» **Reading text**
----------------------------------------
Introduction to Abbot Vonier's "The Human Soul" | by Ralph McInerny

This is one of the last pieces written by the great Dr. McInerny before his death last year:



Introduction to Abbot Vonier's The Human Soul | by Ralph McInerny

"What does it profit a man if he gain the whole world and suffer the loss of his own soul?"

We understood that easily the first time we heard it, just as we understood that it applied to both male and female. In one sense, of course, no one can lose his soul; it's not like an extra ten pounds or a suntan in winter. It's pretty close to being what we are, who we are. Close, but not quite.

At death, body and soul are separated; we are human persons in the full sense when they are together. That is why it is one of the great consolations of the faith that there will be a resurrection of the body. In the end, we will be body and soul again and for all eternity. The condition of the departed before that time has been much discussed by theologians, but it remains obscure. A human soul without a body is an anomaly. Anima mea non sum ego, Saint Thomas Aquinas said. I am not my soul. Jesus rose into heaven, body and soul, and His Mother was assumed into heaven, body and soul. That is why we can say that she is His Mother, and not merely that she was. She could scarcely be a mother without a body and Her Motherhood has never ceased. She is a full-fledged human person right now, body and soul.

We did not need a lot of help, if any, when we first read the Sermon on the Mount. The Good News comes in on all frequencies. We have a lifetime to ponder it and as we do we turn to such authors as Abbot Vonier in order to understand it better. At first they might not seem to help. Things we had no problem with become hazy, and the lingo does not have the straightforward intelligibility of the gospels. If you were told that the verse I quoted at the outset involves the subjunctive in the if clause— as does this sentence in which I am saying so — your blank look would be pardoned. Even applauded. What difference does it make? None, really. But when an Abbot Vonier turns over in his mind the great truths of the faith and lets us in on his thinking, we are well advised to listen. At first it may put us into a subjunctive mood — would that I were reading a murder mystery — but following closely has enormous rewards.

The opposite of losing one's soul is saving it. Abbot Vonier's chief interest is to help us to save our souls.

The Fathers of the Church, when they reflected on the content of the faith, tended to ask what light philosophers might contribute. Of course they did not think that philosophy could just as such arrive at the faith, any more than they thought pure reason stood in judgment of the faith. "Beware lest you be led astray by philosophy," Paul warned the Colossians. He meant philosophers who thought they should judge the faith rather than vice versa. For all that, what philosophers had to say before the coming of Christ turned out to be helpful in understanding the faith. This is especially true in the case of the soul.
----------------------------------------
» **Provided information**
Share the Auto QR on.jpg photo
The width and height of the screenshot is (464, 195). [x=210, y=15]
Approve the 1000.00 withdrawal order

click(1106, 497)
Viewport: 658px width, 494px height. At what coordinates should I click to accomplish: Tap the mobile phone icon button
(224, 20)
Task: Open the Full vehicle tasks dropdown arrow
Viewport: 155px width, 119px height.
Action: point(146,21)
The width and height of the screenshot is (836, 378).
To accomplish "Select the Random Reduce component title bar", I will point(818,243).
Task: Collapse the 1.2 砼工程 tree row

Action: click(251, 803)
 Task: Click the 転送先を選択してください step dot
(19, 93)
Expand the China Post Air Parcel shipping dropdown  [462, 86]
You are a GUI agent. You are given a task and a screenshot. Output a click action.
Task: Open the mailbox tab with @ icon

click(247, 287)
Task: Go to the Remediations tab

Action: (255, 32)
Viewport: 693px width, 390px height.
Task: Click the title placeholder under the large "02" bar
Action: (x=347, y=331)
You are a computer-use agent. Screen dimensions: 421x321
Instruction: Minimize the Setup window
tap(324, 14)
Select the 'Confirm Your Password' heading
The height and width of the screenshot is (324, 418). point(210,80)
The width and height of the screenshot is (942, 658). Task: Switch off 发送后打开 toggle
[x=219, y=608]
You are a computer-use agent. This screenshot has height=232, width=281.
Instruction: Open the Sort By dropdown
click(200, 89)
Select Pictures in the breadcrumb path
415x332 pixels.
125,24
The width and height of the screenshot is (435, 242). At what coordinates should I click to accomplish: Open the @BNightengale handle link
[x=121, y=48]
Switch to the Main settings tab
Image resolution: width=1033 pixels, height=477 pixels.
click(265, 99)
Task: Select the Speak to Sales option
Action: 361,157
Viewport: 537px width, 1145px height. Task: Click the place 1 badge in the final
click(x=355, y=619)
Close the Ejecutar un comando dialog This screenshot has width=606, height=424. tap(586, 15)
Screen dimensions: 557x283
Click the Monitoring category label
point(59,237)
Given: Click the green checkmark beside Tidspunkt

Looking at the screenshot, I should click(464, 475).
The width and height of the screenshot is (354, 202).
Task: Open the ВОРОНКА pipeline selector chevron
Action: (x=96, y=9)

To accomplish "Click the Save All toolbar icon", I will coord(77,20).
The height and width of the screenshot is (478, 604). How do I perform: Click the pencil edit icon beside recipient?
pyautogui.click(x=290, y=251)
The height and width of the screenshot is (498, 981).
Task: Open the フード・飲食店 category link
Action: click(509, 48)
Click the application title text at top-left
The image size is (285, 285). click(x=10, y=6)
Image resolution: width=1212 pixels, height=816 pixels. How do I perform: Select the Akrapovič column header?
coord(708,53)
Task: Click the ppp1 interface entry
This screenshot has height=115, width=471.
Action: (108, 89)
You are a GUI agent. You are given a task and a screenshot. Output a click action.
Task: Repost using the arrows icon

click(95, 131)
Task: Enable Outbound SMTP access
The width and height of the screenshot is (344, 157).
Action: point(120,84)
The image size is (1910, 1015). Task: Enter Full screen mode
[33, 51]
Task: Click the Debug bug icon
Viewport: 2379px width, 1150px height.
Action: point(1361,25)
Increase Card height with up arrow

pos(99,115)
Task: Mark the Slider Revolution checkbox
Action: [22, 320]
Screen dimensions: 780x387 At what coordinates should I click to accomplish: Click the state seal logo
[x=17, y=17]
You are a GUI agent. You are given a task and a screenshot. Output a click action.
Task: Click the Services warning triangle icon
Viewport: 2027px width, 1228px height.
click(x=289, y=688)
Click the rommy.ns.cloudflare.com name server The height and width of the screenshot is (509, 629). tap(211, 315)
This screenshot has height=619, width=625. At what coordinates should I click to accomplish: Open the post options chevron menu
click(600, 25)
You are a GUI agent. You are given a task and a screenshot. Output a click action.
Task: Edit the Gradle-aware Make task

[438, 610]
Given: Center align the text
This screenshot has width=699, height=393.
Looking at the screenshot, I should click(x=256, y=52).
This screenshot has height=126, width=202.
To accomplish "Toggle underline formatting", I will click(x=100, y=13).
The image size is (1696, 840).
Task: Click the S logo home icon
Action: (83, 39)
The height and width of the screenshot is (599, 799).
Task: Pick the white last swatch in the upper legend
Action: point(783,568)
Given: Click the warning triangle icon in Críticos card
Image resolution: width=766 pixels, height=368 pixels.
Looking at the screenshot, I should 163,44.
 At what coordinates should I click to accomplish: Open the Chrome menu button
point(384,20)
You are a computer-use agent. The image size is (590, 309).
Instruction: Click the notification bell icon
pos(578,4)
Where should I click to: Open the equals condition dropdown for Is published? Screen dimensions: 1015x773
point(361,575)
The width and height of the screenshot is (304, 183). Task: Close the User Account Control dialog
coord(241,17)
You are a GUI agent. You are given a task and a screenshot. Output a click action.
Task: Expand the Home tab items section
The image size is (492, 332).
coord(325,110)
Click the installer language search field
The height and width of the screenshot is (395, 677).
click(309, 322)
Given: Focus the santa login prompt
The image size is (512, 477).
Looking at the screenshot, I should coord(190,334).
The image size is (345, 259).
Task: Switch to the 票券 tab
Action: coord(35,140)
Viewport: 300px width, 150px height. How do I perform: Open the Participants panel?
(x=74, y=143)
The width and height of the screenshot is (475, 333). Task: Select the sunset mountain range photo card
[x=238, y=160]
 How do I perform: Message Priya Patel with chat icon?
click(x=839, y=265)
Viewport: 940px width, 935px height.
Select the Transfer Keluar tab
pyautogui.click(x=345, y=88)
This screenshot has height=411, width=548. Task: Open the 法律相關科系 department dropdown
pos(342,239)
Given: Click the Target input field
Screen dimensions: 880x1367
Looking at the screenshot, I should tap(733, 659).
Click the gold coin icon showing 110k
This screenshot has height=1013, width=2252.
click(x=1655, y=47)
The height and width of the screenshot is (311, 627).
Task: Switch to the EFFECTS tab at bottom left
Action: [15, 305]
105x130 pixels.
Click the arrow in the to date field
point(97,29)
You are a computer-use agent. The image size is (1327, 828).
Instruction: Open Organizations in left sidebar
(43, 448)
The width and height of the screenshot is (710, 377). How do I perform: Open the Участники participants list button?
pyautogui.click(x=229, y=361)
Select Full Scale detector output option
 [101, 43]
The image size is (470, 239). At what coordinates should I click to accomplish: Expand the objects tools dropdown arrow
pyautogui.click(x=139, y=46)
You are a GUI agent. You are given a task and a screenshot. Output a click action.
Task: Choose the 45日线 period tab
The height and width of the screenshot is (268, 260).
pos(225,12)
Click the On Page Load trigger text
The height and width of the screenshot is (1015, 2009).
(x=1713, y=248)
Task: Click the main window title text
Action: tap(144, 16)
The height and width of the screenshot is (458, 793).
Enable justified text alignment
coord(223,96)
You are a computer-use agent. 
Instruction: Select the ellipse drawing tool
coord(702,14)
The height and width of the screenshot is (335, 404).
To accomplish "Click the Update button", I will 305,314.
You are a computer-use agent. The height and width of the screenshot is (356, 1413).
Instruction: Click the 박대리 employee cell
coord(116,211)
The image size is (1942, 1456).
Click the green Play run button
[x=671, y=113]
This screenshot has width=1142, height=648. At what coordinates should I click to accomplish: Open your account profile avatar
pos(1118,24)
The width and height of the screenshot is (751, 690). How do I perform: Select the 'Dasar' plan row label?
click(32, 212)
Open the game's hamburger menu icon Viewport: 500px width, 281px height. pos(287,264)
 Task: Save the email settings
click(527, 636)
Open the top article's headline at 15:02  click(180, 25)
----------------------------------------
» **What the exercise asks**
In the introduction to The Human Soul, to whom did Paul say "Beware lest you be led astray by philosophy"?

» **Complete response**
The Colossians.